Along with this type of design collections, Museum Boijmans Van Beuningen holds many objects from 1500 to the present day displaying a specific theme in the history of design. For example, the collections of Oriental porcelain in the seventeenth and eighteenth centuries in the building. "The museum used seven rooms to exhibit some thirty themes from the history of design, illustrated by objects from the Middle Ages until now: from a 17th century tulip chest to an Eames chair, from ceramics from the middle ages to china by Hella Jongerius." These designs display us how almost everything was handmade which showed the craftsmanship before industrial period or before different technologies were invented. The collections in the museum shows the evolution of designs over the centuries to present day designs.

== Controversy ==
=== Nazi looted art ===
Dirk Hannema, the director of the Boijmans from 1921 to 1945, acquired for the museum artworks that had been looted from Jewish collectors who were deported and murdered in the Holocaust during the German occupation of the Netherlands. Some of the looted artworks have been restored to the families of the victims. In 2018 the Boijmans mounted an exhibition around its history during World War II and its possession of Nazi looted art. The issue of artworks in its collection looted from Jews remains contentious and unresolved.

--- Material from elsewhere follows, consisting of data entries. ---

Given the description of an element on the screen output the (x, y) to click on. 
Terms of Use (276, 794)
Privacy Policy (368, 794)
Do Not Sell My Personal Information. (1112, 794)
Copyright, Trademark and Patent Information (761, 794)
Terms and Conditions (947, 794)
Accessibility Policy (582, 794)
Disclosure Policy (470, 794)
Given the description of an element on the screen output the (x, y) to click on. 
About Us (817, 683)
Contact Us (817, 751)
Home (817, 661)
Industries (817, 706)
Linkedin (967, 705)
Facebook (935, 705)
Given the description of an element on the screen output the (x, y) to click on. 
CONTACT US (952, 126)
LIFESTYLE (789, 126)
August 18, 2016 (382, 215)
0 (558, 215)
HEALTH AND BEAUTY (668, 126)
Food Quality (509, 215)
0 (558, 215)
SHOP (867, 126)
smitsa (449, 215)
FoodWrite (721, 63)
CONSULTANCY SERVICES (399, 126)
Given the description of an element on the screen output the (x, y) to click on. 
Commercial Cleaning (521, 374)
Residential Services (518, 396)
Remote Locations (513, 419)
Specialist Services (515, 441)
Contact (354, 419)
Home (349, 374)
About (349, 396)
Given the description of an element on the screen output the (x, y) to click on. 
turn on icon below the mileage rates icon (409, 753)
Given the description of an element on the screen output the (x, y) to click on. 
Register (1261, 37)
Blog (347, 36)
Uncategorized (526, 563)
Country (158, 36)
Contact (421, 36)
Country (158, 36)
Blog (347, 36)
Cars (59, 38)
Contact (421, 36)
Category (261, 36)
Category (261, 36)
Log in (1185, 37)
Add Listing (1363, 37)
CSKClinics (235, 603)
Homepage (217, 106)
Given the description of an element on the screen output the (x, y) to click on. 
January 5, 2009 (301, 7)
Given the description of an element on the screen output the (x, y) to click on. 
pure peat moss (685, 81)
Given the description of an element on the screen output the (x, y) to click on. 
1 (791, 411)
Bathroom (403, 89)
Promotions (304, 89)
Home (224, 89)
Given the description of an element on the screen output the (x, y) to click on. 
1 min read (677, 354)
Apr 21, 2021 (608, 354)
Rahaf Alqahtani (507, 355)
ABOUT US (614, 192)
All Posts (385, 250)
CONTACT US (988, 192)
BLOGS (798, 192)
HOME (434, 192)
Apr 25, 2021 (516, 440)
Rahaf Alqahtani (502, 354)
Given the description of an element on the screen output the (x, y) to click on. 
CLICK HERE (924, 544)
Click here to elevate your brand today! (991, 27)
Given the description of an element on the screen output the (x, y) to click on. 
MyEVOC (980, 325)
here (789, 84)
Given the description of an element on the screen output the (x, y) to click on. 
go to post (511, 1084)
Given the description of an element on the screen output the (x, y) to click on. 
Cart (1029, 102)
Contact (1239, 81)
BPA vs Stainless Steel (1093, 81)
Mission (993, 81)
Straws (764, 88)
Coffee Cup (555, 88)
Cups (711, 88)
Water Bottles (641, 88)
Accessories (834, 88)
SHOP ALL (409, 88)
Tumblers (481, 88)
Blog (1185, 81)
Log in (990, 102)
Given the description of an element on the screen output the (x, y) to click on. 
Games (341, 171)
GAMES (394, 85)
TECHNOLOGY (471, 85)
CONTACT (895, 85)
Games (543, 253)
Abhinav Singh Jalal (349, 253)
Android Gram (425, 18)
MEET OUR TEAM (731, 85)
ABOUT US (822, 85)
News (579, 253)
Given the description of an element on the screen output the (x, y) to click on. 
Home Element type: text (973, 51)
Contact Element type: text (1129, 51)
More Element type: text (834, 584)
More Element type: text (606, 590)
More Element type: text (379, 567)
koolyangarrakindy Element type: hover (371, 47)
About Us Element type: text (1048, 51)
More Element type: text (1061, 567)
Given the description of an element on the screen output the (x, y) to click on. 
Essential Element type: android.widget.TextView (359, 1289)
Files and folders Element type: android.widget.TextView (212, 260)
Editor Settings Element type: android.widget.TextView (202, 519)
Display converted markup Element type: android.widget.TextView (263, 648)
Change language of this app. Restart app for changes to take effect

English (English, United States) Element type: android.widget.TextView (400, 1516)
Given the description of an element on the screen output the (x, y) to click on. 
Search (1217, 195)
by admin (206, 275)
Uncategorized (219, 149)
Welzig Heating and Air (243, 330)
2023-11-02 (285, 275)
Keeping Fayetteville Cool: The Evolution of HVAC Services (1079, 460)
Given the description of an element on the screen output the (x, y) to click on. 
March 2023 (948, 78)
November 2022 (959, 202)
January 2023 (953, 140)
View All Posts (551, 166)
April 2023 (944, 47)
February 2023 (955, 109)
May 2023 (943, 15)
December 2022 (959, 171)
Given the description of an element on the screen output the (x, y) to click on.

=== 2025 Mark Rothko incident ===
In April 2025, Mark Rothko's Grey, Orange on Maroon, No. 8 (1960) was damaged by a child who made "small scratches" on its surface; the painting sustained superficial but visible damage to the unvarnished paint layer in the lower section of the canvas. At the time of the incident, it was housed in the Depot, a storage facility that is open to the public and located next to the museum's main building.

== Activities ==
The Education Department of the museum organises children's activities, courses, lectures and tours.

===ARTtube===
ARTtube was a website with videos about art and design. It ceased production in 2018. It was produced by Museum Boijmans Van Beuningen, M HKA Antwerp, Gemeentemuseum Den Haag, Stedelijk Museum Amsterdam, De Pont, Centraal Museum Utrecht, Museum Jan Cunen and Centrum Beeldende Kunst Rotterdam.

Museum Boijmans Van Beuningen produced, together with TV Rijnmond, a television series on art. It was more than an art magazine; apart from the artists, the museum visitor, the attendant and the employee of technical services appear on the series. Each episode of Boijmans TV was placed on ArtTube - some can now be seen via the WayBack Machine.

== Administration ==
Ina Klassen has been director since 2022. Sjarel Ex was the previous museum director, having the role since 2004.

The museum had 292,711 visitors in 2013. That year it was the most visited museum in Rotterdam and the 14th most visited museum in the Netherlands.

It had an estimated 270,000 visitors in 2015.